» **SET TASK**
Turn the data below into a JSON list of strings with one string per line, leaving out blank lines and the pictures.

====

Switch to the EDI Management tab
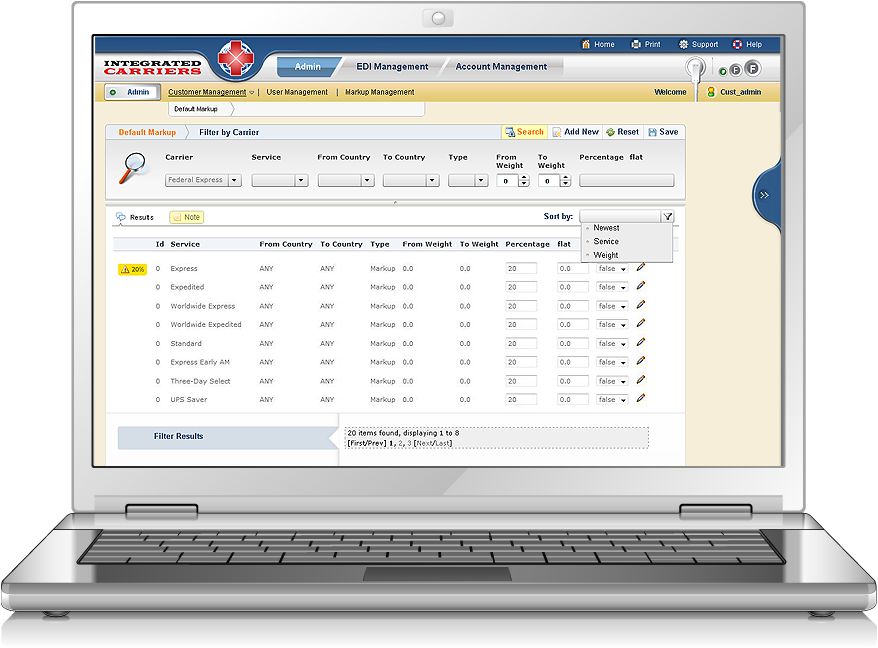This screenshot has height=648, width=878. tap(392, 67)
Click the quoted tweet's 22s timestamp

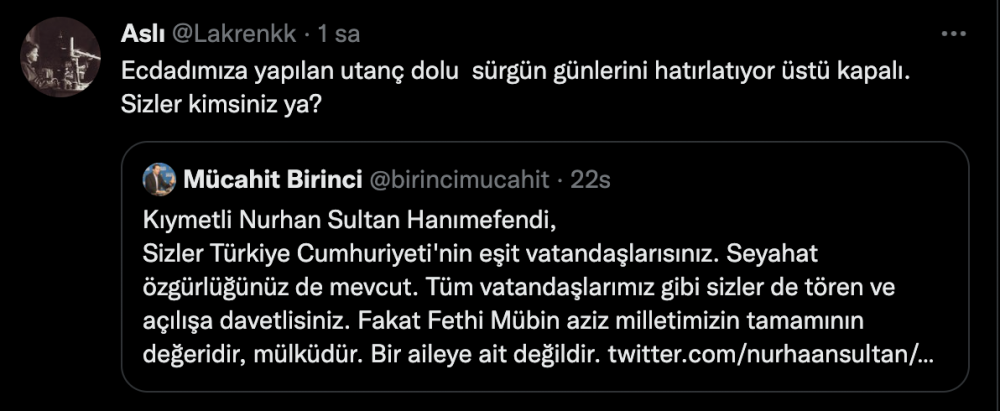click(590, 180)
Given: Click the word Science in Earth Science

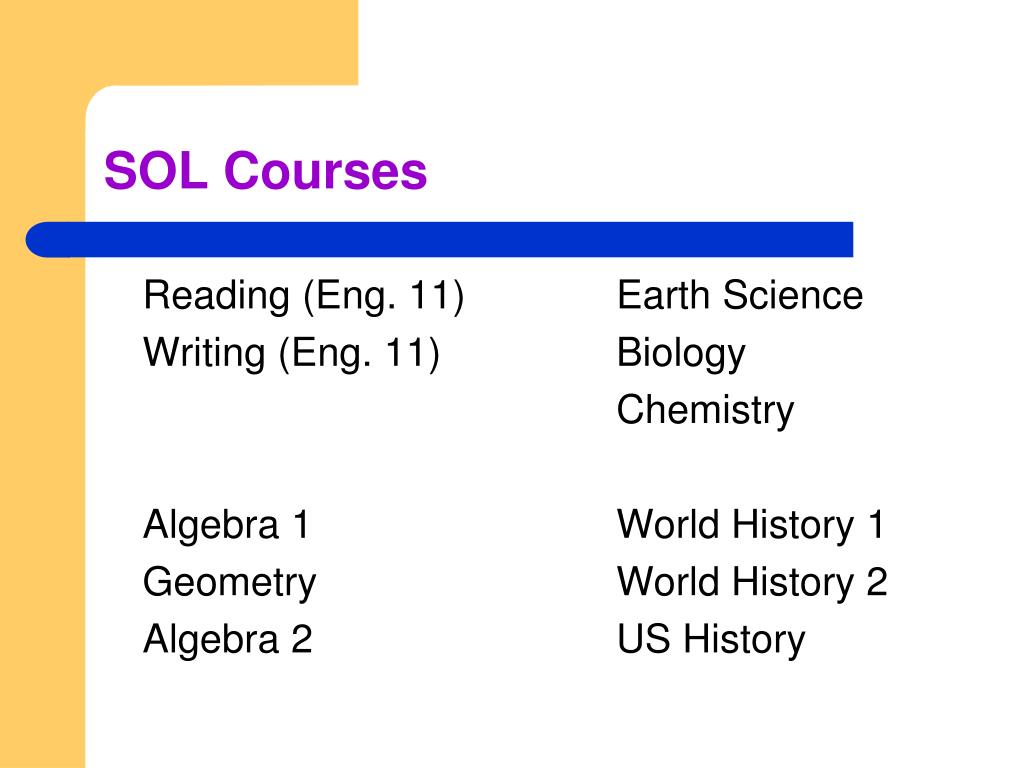Looking at the screenshot, I should (793, 295).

====

» **WRITTEN REPLY**
[
  "Switch to the EDI Management tab",
  "This screenshot has height=648, width=878. tap(392, 67)",
  "Click the quoted tweet's 22s timestamp",
  "click(590, 180)",
  "Given: Click the word Science in Earth Science",
  "Looking at the screenshot, I should (793, 295)."
]